Lafebre's beginnings are a distant memory. "I was born in 1979 and grew up in the 80s, when there were still plenty of newsstands and magazines," he explains. "But when I reached working age, in the early 2000s, there were few places to publish, and I did what I could." The fact that most magazines were based in Barcelona was fortunate for the cartoonist. "I'd call the editorial offices, take the metro, and show up," he recalls. "I started in magazines like..." Clio either ThursdayBut little by little I realized that I wanted to make long books. My vocation was to be an adventure comic book artist, and I couldn't be that here; publishing output was very limited."

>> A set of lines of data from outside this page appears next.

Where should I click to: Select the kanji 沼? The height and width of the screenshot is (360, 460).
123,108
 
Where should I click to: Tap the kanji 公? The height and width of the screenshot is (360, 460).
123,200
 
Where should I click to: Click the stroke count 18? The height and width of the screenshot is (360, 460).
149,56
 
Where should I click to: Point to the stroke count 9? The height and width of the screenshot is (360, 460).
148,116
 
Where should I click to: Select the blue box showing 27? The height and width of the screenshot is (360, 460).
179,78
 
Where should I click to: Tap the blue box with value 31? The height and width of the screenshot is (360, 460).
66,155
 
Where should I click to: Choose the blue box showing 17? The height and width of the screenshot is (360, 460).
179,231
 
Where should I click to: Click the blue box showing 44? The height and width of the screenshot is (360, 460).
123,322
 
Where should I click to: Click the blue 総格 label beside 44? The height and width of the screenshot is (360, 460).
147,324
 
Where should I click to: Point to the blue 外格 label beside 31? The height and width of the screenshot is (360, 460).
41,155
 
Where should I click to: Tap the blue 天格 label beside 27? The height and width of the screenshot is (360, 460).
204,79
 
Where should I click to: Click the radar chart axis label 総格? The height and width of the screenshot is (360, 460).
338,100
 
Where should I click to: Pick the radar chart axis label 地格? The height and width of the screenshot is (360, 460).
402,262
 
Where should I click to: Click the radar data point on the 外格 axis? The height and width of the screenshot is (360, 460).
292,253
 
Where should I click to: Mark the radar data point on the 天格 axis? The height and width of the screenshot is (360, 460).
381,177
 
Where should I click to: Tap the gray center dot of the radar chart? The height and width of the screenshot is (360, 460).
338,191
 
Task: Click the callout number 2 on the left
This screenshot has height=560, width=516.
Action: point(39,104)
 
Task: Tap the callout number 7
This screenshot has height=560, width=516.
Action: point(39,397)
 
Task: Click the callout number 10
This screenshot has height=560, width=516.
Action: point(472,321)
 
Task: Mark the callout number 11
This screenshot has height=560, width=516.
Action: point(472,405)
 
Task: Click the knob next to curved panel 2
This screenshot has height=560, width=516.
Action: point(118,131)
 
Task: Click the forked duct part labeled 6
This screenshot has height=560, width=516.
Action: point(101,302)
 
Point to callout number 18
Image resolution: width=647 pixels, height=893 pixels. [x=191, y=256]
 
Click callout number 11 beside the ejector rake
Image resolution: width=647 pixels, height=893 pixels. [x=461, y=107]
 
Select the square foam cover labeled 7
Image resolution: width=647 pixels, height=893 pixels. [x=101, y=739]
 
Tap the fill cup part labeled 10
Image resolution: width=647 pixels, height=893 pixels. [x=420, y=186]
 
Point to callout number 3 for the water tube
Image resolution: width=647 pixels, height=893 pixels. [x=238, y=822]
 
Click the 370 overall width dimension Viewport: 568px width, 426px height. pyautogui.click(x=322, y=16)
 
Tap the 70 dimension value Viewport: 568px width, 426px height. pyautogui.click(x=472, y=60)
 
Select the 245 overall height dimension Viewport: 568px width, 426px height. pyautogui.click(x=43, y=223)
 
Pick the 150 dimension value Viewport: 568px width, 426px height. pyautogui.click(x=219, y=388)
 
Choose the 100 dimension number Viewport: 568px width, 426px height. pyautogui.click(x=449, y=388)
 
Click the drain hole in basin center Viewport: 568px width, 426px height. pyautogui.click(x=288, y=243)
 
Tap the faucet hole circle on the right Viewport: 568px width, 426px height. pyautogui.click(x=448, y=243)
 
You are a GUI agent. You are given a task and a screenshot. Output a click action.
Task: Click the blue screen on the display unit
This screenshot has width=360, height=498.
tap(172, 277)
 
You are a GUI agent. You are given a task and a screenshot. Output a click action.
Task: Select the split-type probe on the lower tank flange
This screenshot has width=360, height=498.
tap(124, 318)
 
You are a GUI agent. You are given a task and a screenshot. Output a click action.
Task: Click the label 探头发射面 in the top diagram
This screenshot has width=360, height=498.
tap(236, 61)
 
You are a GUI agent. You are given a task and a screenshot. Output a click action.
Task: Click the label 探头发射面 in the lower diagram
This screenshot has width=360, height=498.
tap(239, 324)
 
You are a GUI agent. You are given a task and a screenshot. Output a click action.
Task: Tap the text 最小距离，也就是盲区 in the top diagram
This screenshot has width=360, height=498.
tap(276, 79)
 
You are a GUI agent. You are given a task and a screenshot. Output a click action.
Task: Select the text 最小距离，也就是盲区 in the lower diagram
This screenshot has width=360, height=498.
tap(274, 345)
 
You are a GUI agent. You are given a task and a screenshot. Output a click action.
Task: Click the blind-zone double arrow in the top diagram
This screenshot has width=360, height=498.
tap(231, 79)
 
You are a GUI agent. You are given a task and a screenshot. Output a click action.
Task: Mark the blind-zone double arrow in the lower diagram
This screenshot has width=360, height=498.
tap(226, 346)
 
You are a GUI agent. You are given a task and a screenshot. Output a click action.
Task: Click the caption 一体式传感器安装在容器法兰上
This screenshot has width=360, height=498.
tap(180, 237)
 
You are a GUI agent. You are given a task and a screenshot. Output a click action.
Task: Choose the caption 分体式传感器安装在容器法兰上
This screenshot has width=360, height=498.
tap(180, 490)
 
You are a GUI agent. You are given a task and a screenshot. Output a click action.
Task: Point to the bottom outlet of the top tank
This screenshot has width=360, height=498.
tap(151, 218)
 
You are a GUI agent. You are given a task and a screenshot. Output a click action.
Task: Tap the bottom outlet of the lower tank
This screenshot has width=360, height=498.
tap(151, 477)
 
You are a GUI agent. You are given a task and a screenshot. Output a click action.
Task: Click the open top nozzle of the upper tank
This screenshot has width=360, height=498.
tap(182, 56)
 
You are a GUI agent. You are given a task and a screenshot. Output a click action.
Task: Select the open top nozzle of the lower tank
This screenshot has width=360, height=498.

So, go resort to the Franco-Belgian market“Sales are different there,” he says. “The structure is geared more towards producing long books and selling them everywhere. After knocking on many doors and learning a bit of the language, I found the right people and stayed. I’ve been working at Dargaud for almost seventeen years now, and I feel right at home.” Although Lafebre is open to all kinds of influences, he acknowledges that his DNA as an illustrator “fits more with the Franco-Belgian style.” At first, he didn’t handle the scripts. “I illustrated several books for Zidrou, and I’m very proud of that, but I never forgot that I wanted to write. And when I was almost 40, after becoming a father, I said, ‘It’s now or never.’ I had people who believed in me and the editorial expertise, so I took the plunge.”